Little did Beaumarchais realize the part he was playing in the preparation for that great drama. The gay utterances of his Figaro were the utterances of the mass of the people of France. Through Beaumarchais, the Tiers État was at last finding a voice and rising to self-consciousness; it was rising also to a consciousness of the effete condition of all the upper strata of society. Hence the wild enthusiasm with which these productions were greeted, an enthusiasm in which the aristocracy themselves joined, eager as the populace to laugh, for exactly the same reason as Figaro, so that they might not be obliged to weep.


CHAPTER XIV

“On dit qu’il n’est pas noble aux auteurs de plaider pour le vil intérêt, eux qui se piquent de prétendre à la gloire. On a raison; la gloire est attrayante; mais on oublie que, pour en jouir seulement une année, la nature nous condamne à dîner trois-cents-soixante-cinq fois;... Pourquoi, le fils d’Apollon, l’amant des Muses, incessammant forcé de compter avec son boulanger, négligerait-il de compter avec les comédiens?”

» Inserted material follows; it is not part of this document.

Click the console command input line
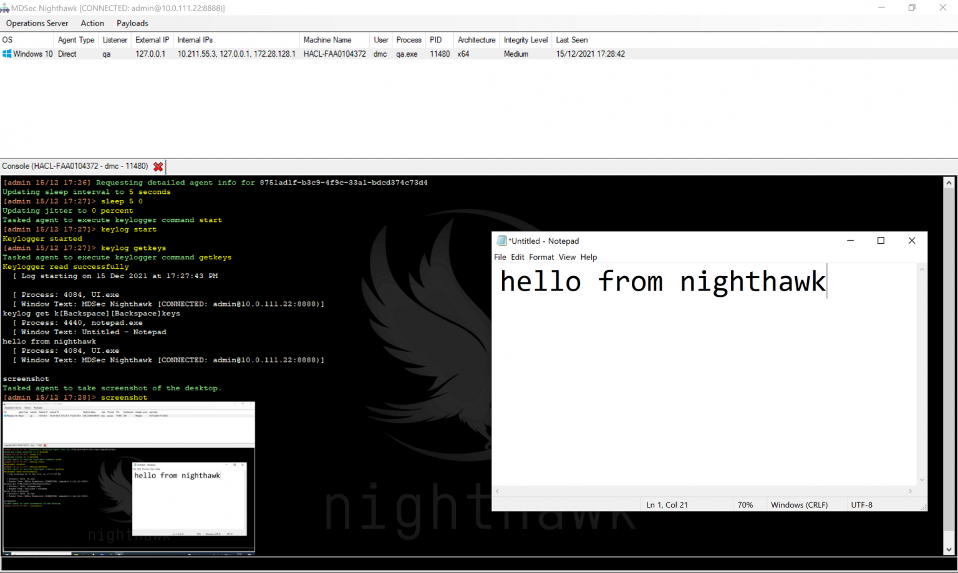tap(474, 564)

Compte Rendu, par Beaumarchais

Beaumarchais Undertakes to Protect the Rights of Dramatic Authors—Lawsuit with the Comédie-Française—Founder of the First Society of Dramatic Authors—Jealousies Among Themselves Retard Success—National Assembly Grants Decree 1791—Final Form Given by Napoleon.

WHILE Beaumarchais was enjoying the triumph of his Barbier de Séville, his other affairs were by no means neglected.

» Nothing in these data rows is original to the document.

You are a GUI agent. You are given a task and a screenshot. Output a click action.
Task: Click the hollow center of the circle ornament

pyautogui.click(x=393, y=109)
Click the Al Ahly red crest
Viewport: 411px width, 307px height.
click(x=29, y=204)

Very soon we shall have occasion to accompany him to London on one of the most singular missions of which it is possible to conceive. But before entering into a history of the political and financial operations into which Beaumarchais plunged after his return from Vienna, it is necessary to speak of the very important matter which the success of the Barbier emboldened its author to undertake.

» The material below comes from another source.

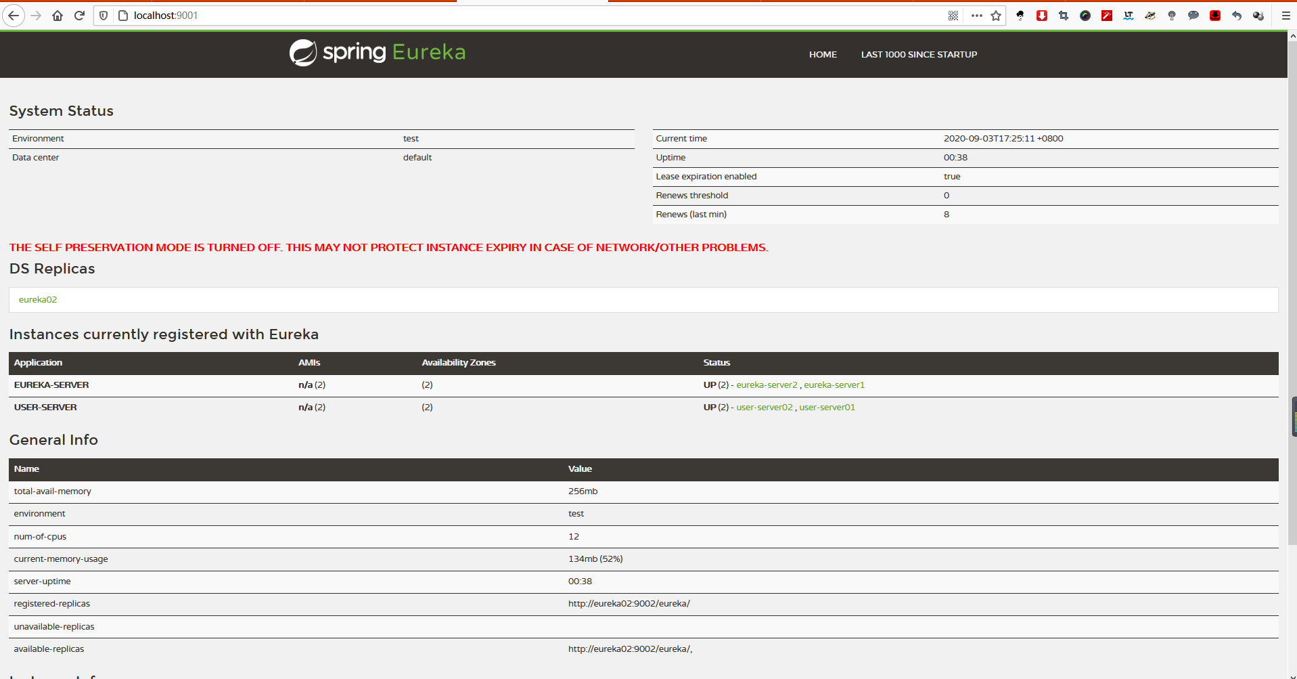Click the LanguageTool LT extension icon
1297x679 pixels.
(x=1129, y=16)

As Beaumarchais possessed to such an extraordinary degree the power, as he himself has expressed it, “de fermer le tiroir d’une affaire,” and instantly to turn the whole force of his mind into a totally different channel, we shall not be surprised to find him at one and the same time undertaking to protect the rights of dramatic authors against the comedians of the king; settling for Louis XVI a matter of occult diplomacy of the old king, Louis XV, which had dragged on for years, and which no one else had been able to adjust; working with unremitting zeal for his own rehabilitation as citizen; pursuing the interests of his suit with the Comte de la Blache, which was still in progress; leading a life in London and Paris which from the point of view of pleasure left little to be desired; and all the while engaged in constant and almost superhuman exertions to stir the French government out of its lethargy in regard to the insurgent American colonies, and later in sending the latter aid, under the very eyes of the English, exposed to constant danger of bankruptcy and ruin.